Des plaintes « injustes »

En tant que président du Siba, Yves Foulon pourrait à son tour être prochainement entendu par les enquêteurs, sans nécessairement être placé en garde à vue. Face à cette éventualité, il nous a répondu quil était « naturel qu’il y ait des explications à donner » et que « c’est le rôle du Siba de rendre compte ».

Le maire d’Arcachon reste pour le moment sur la ligne défendue par le Siba depuis le début. A savoir que ce sont les intempéries, que le syndicat ne pouvait pas prévoir, qui ont causé les débordements. « Nous avons subi durant l’hiver 2023-2024 des pluies d’une intensité exceptionnelle, entraînant les difficultés que nous avons connues, et nous sommes dans l’idée que le Siba n’a commis aucune faute. »
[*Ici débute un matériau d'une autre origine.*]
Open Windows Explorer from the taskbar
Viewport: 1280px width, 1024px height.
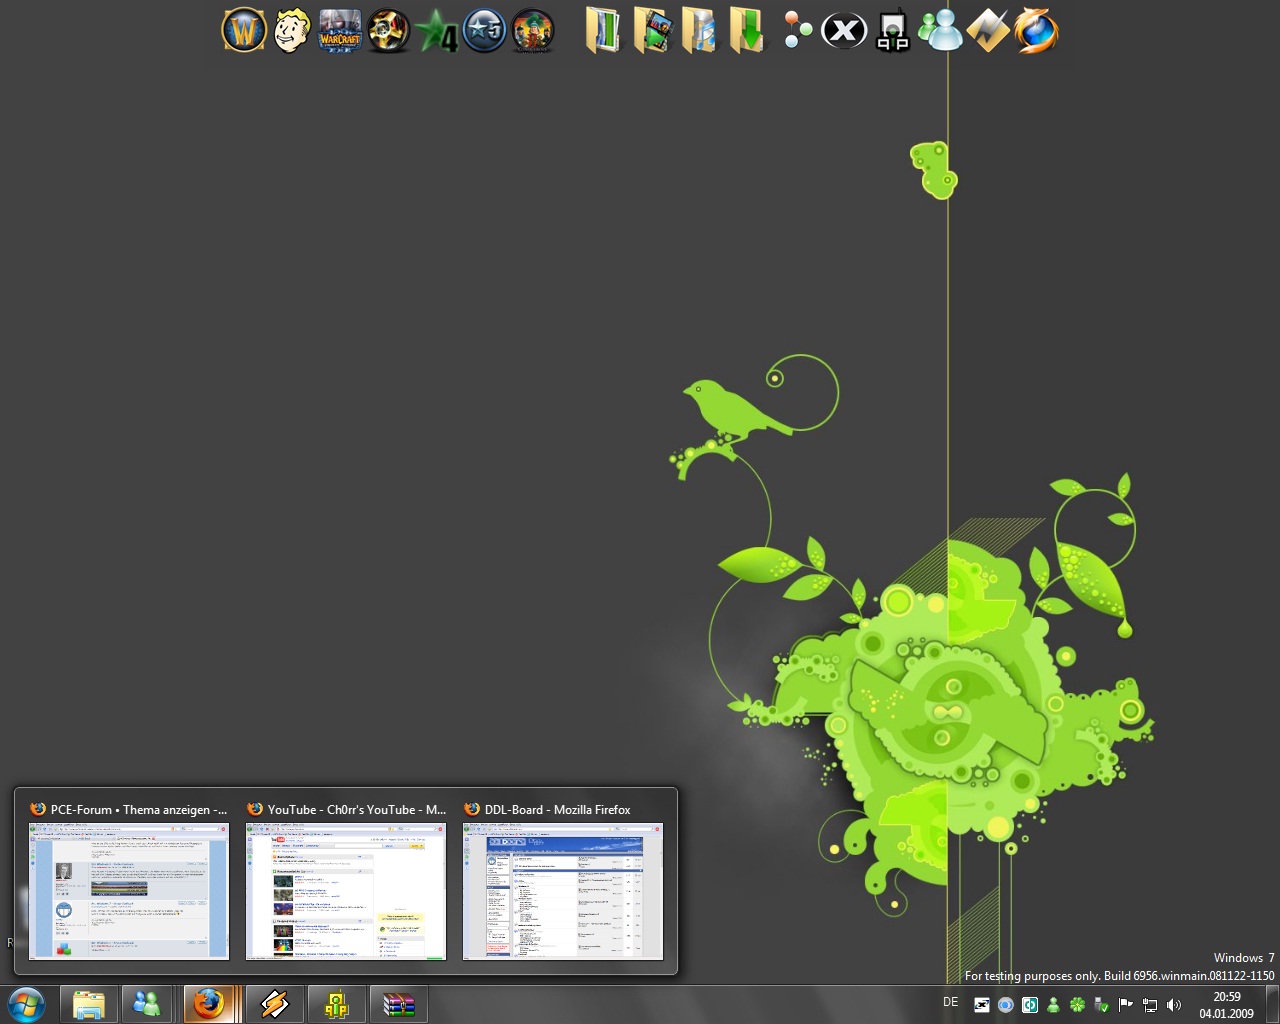pos(89,1004)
Il estime par ailleurs que les plaintes déposées à l’encontre du syndicat sont « injustes » et que « tout le monde a été malheureux de ce qui s’est produit, notamment envers les ostréiculteurs. » Aux associations environnementales qui pointent une responsabilité des élus en place, qui favoriseraient une urbanisation excessive sur le bassin, il répond que « le Siba traite durant les mois d’hiver et de printemps les eaux usées d’environ 150.000 habitants », que « cela monte en juillet et août à 400.000 habitants, sans que cela pose de difficulté. » « Ce n’est donc pas le nombre [d’habitants] qui compte mais ce qui tombe du ciel, qui est devenu d’une intensité telle qu’il est compliqué d’absorber tout cela. »

« Les gens qui sont le problème ne seront pas la solution » commente Bruno Hubert. « Cette classe politique n’a pas compris le contexte écologique dans lequel nous sommes ; ces élus sont enfermés dans la même politique depuis vingt ans, revenir en arrière ce serait admettre qu’ils ont tort. Tant qu’on réfléchira par le prisme de l’économie, de l’urbanisation, de la croissance, on continuera de faire les mêmes erreurs. »

Pas de rejet des eaux usées dans le milieu naturel, dit le préfet

Concernant la demande de réalisation de déversoirs d’orage, c’est-à-dire la possibilité d’organiser le débordement des bassins de sécurité du réseau d’assainissement dans le milieu naturel, à l’écart du Bassin d’Arcachon, en cas de fortes pluies, Yves Foulon assure « attendre les arrêtés du préfet ».

Notre dossier sur le Bassin d’Arcachon

Le Siba avait sollicité les services de l’État pour une modification réglementaire afin d’obtenir l’autorisation de la construction de ces déversoirs d’orage, ce qui avait provoqué un tollé des associations dénonçant la demande d’un « droit à polluer. » Le préfet Étienne Guyot a toutefois depuis décidé de « réexaminer le sujet » et de ne pas autoriser les rejets « sauf situation exceptionnelle », comme les catastrophes naturelles reconnues par arrêté interministériel.